Почти все эти характеристики точно описывают Толкина. «Нелюдимый и одинокий», он сидит и пишет у себя в кабинете, переоборудованном из гаража, заботясь лишь о своем произведении или, можно сказать, о своем Дереве. Его работа, будучи опубликованной, оказалась совершенно непривычной, и все же ему удалось сделать актуальным все что угодно — даже фантастических существ из вымышленного мира. И «контрольный выстрел» — в качестве главного опознавательного знака Тойнби отмечает: «Хорошего Писателя интересует не прямая коммуникация,
И все же Тойнби был не одинок в своей странной неспособности увидеть то, что сам (по его словам) искал. В 1956 году Эдмунд Уилсон, тогдашний предводитель американских критиков-модернистов, презрительно назвал «Властелина колец» «чепухой», «подростковой ерундистикой», которая, по его мнению, может быть по вкусу только британцам (и вновь пророчеству не суждено было сбыться: американский рынок с энтузиазмом подхватил увлечение трилогией). Однако в 1931 году в своем классическом исследовании «Замок Акселя» (Axel’s Castle) Уилсон хоть и напыщенно, но сурово сам осудил такую склонность отмахиваться от некоторых произведений:
Всякий раз, когда у нас возникает соблазн назвать некий странный текст, не вызывающий у нас отклика, «бессмыслицей», «чушью» или «околесицей», необходимо вспоминать о загадочной природе состояния, возникающего в ответ на стимулы, получаемые от литературных произведений, и о преимущественно суггестивном характере языка, на котором они написаны. Если кто-то утверждает, что чувствует такой отклик и получает от него удовольствие или пользу, следует верить ему на слово.

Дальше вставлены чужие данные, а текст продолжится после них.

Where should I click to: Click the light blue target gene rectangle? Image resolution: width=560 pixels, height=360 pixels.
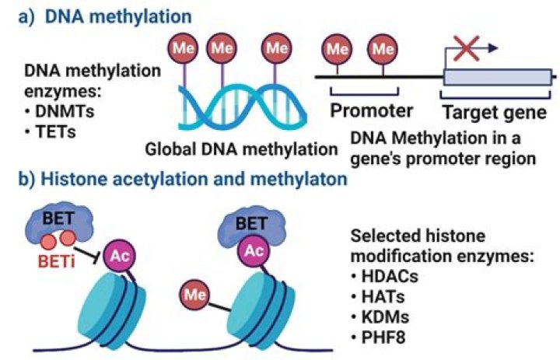pyautogui.click(x=497, y=76)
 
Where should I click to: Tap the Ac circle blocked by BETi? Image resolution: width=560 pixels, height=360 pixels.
pyautogui.click(x=114, y=254)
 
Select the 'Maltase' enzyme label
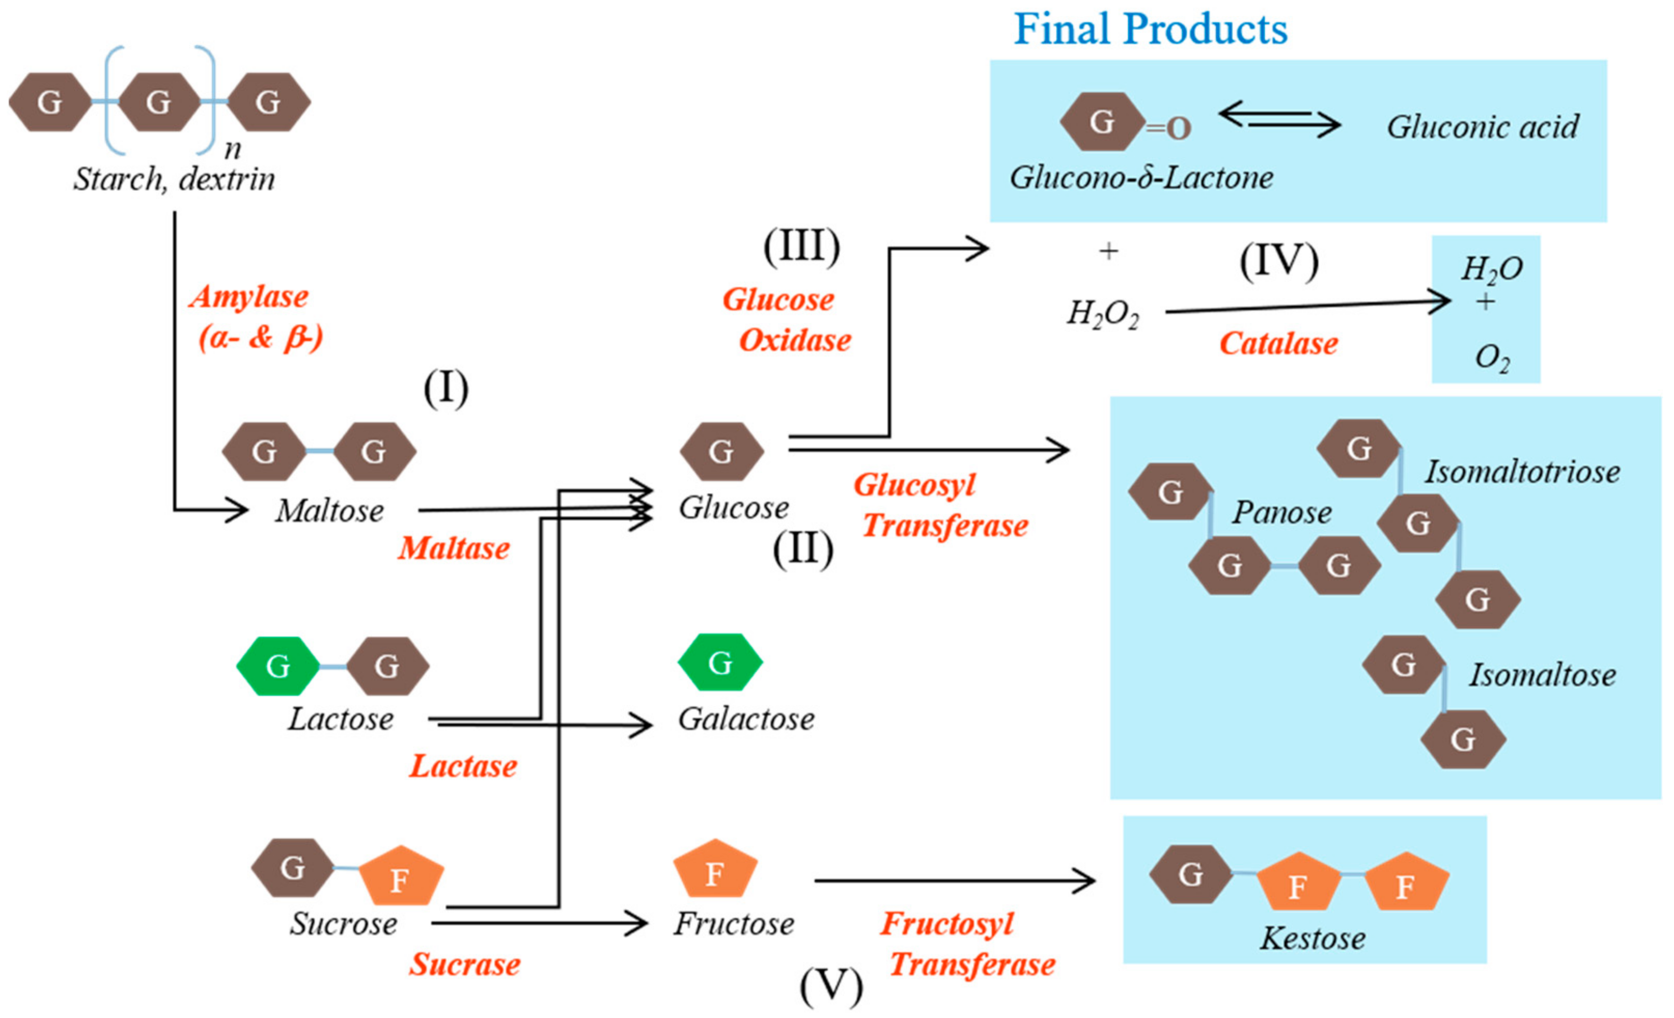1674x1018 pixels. click(453, 548)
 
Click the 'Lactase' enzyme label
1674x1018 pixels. click(463, 766)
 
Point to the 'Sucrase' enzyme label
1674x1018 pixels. click(464, 964)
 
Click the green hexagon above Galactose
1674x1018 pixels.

Последнее предложение сформулировано как нельзя лучше. Однако, попав в такую ситуацию, Уилсон в числе первых произнес им же самим запрещенное слово «чушь», напрочь забыв о собственном правиле. Интересно, как это можно объяснить с точки зрения психологии? Означает ли это, что люди говорят не всерьез? И почему они не могут сказать то, что думают на самом деле?
Еще один вид реакции на Толкина я не могу назвать иначе как простым снобизмом — Оруэлл окрестил его «автоматической насмешкой» интеллектуальной элиты англоговорящего мира. В начале книги уже упоминалось замечание Сьюзен Джеффриз о «грамотных людях». За двадцать лет до этого в номере «Обсервера» за 26 ноября 1978 года с аналогичным заявлением выступил Энтони Бёрджесс, который отверг «аллегории с животными и феями» в пользу «более возвышенных литературных устремлений». Думаю, под аллегориями он имел в виду «Обитателей холмов» и «Властелина колец» (хотя ни одно из этих произведений аллегорией не является), — вряд ли у него хватило бы духу осудить «Скотный двор», который как раз и представляет собой аллегорию с животными. Что подразумевалось под «более возвышенными литературными устремлениями», Бёрджесс не сообщил; вероятно, будь мы «грамотными людьми», нам и так бы это было ясно. Не могу удержаться от того, чтобы процитировать еще раз профессора Марка Робертса, который со свойственным ему здравомыслием отрицал всякую художественную ценность «Властелина колец», — как я уже отмечал выше, на стр. 264, это, пожалуй, самый недальновидный комментарий по поводу Толкина:
Книга не основана на понимании реальности, которое невозможно отрицать, не опирается на некое стратегическое мировоззрение, которое одновременно составляло бы ее смысл.